Things To Improve

TODO

PXE and iPXE

For this combination of gear, PXE and iPXE booting leaves a lot to be desired. At the start of each lab, it takes something like 30 seconds to initialize PXE and to chain boot into iPXE. iPXE then takes about 30 seconds to configure. A 1 minute delay to boot nodes that start in less than a minute sucks.

So why even use network booting? It boils down to solving the “moment 0” node bootstrapping problems.

Hardware

Let’s ignore virtual machines for a moment. We have the issue of needing to boot our cheap gear with a Talos disk image OR a hypervisor disk image depending on the lab being launched. There are limitations at hand as we noodle on how to approach this. The biggest constraint is identifying which Linux distribution to boot (Debian for hypervisor or Talos for baremetal) early enough in the boot process. For enterprise systems, this would be a pretty trivial issue. We would use IPMI capabilities available in an out-of-band management network to boot the machine from whichever disk image we want. I confirmed that Talos boots fine from a USB drive (either physical or virtually connected) and the Debian hypervisor is already a live image, so that part is easy enough.

… but these aren’t enterprise systems. They are cheap, commodity, near-garbage systems because we do things the hard way in Labinator (and frankly, not every home labber or company wants to invest in the cost and infrastructure of IPMI-enabled gear). So with IPMI out, what is left?

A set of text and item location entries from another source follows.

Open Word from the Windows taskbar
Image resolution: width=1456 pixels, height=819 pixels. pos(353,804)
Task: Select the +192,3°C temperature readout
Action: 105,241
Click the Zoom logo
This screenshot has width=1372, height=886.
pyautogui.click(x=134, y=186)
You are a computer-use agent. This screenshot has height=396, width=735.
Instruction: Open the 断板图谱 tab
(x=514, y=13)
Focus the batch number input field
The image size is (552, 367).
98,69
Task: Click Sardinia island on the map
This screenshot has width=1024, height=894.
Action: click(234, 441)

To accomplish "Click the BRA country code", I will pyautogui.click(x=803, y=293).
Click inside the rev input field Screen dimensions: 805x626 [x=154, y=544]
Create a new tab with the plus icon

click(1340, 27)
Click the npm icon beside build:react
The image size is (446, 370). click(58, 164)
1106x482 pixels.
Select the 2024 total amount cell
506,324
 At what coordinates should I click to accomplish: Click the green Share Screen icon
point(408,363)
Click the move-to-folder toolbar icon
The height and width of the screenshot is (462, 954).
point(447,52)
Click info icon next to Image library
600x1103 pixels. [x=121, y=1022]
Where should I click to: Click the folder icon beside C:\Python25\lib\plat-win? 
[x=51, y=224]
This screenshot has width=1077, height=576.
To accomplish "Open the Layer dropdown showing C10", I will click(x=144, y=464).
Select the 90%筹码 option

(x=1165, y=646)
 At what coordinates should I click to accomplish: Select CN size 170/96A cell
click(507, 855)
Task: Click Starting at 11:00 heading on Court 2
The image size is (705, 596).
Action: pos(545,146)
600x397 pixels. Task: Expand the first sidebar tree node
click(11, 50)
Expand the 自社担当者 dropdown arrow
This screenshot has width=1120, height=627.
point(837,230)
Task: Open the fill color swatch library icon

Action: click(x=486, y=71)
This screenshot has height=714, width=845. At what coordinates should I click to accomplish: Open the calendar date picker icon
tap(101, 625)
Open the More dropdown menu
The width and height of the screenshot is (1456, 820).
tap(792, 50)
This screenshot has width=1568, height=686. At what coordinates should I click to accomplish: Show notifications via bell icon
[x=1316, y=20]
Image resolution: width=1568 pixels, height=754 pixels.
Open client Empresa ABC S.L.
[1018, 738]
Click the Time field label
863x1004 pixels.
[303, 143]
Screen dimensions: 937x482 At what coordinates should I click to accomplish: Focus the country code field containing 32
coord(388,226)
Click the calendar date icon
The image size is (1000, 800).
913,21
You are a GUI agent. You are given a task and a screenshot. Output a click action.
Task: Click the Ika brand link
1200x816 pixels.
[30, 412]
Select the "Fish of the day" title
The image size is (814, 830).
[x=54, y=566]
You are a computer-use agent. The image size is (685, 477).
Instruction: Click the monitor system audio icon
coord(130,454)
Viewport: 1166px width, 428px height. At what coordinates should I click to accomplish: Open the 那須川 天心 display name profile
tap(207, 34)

We could create a custom bootloader on a USB drive attached to the boxes. In theory it would not be especially hard - build a very very very small Linux disk image with both OS images baked into it. GRUB makes this trivial to do such that we could install a GRUB config on a USB drive that supports booting from one of the two (or more) options. Seems like a tidy solution, but at what cost? We need to immediately worry about the resilience of the USB drives attached to the USB ports. USB keys are notorious for being shoddy and unreliable. While there are tougher models out there, Labinator is built on the principle of cheap, commodity hardware - so I wouldn’t invest a ton of time into researching USB keys for resilience (I have already, actually, but just not for Labinator - cheap SDXC micro SD cards with a USB adapter can be pretty good). But we also have the question of how much of a PITA this would be, and how we maintain the content (you ARE updating your base images regularly… right?!) of the physically attached media. This adds some requirements to our mini bootloader. The bootloader would ALSO, somehow, need to determine which image it should boot from some command and control server (like labwatch). There are creative solutions out there, but we also want to stick to enterprise-like capabilities. So we need a reliable, modifiable, network-manageable bootloader that doesn’t introduce much of a maintenance burden.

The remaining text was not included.